Je me souviens d’un confrère journaliste, dans les années 1980 : athée militant (tendance néodarwinienne), il ironisait sur le « voyez comme ils s’aiment » évangélique. Il trouvaient que les catholiques ne s’aimaient pas entre eux. L’actualité lui en apportait des preuves quotidiennes, disait-il.
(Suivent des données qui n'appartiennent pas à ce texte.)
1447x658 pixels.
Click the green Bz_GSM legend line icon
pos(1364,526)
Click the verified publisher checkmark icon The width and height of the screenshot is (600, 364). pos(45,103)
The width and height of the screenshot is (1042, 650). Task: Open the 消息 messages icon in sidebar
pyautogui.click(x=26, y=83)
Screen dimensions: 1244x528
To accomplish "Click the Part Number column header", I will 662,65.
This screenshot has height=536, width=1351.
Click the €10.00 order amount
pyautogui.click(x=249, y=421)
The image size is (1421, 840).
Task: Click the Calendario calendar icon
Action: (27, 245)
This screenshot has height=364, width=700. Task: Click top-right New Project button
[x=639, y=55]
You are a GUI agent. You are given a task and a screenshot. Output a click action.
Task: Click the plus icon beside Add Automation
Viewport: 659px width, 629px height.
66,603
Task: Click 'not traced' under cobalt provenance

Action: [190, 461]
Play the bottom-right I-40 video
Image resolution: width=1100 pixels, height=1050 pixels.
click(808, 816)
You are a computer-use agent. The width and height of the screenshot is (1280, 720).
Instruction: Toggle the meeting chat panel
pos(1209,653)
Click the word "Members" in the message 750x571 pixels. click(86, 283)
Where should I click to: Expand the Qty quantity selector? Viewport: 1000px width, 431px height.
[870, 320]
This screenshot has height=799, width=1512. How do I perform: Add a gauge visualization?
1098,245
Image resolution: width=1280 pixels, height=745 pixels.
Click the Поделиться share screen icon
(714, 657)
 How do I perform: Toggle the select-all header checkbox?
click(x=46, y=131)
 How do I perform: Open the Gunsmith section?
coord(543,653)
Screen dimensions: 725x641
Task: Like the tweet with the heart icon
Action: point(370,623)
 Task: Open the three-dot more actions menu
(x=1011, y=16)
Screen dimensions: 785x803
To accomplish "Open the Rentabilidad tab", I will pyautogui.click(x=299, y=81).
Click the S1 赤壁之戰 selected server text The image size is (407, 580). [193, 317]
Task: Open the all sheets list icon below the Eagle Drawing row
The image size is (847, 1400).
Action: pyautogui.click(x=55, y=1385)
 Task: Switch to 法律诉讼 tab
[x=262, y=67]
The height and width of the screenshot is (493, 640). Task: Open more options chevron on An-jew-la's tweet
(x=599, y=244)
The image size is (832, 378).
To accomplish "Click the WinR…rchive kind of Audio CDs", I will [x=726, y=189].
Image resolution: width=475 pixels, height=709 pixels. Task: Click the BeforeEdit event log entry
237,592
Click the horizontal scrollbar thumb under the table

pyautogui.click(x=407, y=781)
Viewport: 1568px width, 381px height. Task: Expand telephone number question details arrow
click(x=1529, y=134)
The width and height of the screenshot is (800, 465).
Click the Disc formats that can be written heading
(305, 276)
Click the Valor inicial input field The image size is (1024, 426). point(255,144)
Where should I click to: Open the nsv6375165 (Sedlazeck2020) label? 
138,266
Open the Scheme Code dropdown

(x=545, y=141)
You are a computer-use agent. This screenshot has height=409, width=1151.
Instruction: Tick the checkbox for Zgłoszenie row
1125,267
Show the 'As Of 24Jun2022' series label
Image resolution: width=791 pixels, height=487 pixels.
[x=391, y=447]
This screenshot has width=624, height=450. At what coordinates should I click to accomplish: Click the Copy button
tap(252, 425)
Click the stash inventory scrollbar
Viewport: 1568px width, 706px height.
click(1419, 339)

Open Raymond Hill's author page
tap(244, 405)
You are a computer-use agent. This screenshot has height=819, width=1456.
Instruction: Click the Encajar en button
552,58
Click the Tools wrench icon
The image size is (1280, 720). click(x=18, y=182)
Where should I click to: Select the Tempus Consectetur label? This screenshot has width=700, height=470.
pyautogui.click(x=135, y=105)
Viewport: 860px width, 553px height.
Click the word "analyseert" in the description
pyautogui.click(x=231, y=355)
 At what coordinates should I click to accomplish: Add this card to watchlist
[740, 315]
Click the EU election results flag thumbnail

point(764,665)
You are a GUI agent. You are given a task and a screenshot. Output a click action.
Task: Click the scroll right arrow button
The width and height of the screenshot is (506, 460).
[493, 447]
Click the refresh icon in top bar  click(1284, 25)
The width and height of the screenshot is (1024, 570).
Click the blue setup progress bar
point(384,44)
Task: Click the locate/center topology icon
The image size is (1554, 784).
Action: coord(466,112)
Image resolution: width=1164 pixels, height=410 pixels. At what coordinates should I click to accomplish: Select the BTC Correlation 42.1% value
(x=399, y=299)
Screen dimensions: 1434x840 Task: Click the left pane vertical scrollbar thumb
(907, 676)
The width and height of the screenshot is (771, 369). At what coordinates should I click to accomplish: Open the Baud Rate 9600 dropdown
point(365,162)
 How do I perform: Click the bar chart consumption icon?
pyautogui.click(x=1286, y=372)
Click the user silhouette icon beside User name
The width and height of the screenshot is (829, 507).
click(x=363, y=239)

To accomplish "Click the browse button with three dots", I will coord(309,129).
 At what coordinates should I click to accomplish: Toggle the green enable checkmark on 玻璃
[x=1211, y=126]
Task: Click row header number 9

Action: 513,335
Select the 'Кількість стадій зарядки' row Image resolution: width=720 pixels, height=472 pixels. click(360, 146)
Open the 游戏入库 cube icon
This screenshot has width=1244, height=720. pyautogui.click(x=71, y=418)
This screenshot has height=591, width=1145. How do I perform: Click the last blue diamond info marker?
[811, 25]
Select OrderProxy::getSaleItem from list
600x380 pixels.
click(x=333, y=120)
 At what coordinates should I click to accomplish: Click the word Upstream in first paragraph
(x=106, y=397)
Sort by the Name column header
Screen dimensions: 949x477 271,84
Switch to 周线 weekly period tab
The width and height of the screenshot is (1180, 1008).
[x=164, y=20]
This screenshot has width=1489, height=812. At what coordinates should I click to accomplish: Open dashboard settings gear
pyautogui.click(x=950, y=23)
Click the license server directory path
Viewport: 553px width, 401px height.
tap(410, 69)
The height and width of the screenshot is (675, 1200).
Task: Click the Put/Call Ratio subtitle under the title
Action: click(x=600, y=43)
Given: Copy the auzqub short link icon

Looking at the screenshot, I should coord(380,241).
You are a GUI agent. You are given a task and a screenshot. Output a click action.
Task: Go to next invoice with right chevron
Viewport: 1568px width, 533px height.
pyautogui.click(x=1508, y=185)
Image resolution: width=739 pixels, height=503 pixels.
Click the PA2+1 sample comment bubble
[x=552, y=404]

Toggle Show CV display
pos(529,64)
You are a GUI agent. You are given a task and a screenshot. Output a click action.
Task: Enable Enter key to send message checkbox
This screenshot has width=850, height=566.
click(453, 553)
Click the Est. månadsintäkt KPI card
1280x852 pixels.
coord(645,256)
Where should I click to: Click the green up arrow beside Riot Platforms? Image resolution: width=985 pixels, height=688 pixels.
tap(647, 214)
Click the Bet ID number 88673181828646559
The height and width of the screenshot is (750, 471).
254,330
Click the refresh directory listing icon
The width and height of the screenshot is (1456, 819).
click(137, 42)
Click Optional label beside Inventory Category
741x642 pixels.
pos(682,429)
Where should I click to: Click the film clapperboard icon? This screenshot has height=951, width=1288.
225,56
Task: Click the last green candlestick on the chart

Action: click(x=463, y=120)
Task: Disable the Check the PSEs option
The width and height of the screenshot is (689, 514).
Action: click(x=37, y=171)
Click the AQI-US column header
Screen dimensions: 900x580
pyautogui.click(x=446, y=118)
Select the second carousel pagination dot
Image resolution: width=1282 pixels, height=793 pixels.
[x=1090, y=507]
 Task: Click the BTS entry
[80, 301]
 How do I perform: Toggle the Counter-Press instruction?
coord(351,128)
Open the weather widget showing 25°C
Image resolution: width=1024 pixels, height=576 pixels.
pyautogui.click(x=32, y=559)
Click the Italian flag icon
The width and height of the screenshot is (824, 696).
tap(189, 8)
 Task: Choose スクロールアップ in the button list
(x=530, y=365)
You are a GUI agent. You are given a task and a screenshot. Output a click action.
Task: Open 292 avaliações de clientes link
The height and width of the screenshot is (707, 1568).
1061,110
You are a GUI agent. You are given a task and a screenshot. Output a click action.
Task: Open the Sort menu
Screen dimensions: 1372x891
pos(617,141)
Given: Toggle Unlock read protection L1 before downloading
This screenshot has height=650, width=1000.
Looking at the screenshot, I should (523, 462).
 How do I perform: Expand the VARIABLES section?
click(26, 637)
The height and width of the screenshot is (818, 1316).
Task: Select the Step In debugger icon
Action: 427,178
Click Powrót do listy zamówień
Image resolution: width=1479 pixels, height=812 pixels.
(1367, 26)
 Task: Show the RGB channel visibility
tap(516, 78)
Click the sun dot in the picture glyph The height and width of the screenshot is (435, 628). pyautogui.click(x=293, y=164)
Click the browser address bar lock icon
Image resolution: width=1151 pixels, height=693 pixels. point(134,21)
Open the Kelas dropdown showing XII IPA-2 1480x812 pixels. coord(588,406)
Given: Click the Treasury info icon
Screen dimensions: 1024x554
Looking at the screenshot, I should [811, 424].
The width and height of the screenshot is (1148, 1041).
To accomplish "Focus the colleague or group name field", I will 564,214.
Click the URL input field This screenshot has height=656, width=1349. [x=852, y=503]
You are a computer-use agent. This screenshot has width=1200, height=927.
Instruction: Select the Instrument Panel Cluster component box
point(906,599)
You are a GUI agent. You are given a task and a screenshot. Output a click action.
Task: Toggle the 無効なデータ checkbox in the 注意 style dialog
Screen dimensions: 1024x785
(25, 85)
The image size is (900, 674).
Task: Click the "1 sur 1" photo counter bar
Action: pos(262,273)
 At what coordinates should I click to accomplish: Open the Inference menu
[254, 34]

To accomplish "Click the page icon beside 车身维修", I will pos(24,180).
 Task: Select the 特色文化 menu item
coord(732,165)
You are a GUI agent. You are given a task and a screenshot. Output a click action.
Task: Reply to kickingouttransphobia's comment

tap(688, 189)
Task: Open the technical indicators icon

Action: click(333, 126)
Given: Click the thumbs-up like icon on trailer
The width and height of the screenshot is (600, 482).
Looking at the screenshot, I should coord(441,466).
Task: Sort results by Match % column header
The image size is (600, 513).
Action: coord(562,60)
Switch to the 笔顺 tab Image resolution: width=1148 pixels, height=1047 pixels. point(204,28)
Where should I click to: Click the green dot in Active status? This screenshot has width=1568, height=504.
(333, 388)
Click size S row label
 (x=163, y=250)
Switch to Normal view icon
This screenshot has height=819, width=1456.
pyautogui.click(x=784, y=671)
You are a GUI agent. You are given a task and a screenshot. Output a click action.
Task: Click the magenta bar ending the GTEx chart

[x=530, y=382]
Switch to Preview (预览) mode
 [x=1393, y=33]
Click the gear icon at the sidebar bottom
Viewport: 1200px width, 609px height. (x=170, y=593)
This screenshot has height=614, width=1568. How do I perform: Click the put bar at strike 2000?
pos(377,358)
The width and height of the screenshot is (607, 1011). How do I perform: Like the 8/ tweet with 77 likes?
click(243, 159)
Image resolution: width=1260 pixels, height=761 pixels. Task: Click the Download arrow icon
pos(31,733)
Et aujourd’hui ? Nous venons de voir les catholiques se diviser sur la question présidentielle : certains se sont laissés happer par des considérations secondaires, qui ont évincé de leur esprit les repères indiqués par l’Eglise.
UNE DIVISION FACTICE
Ségolénistes fascinés par « la justice » (mais la rhétorique victimaire est un détournement de la charité chrétienne)… Sarkozystes privilégiant « la sécurité » (mais on cherche vainement ce concept dans l’Evangile)… Bayrouistes croyant ressusciter le christianisme social (mais leur candidat était celui – sauf à l’extrême gauche – qui montrait le plus d’éloignement envers l’Eglise)… Etc. Divisions inessentielles, pour des chrétiens ! À moins de penser que les gesticulations postdémocratiques sont plus essentielles que l'essentiel, c’est-à-dire la foi et les indications sociétales données par la foi.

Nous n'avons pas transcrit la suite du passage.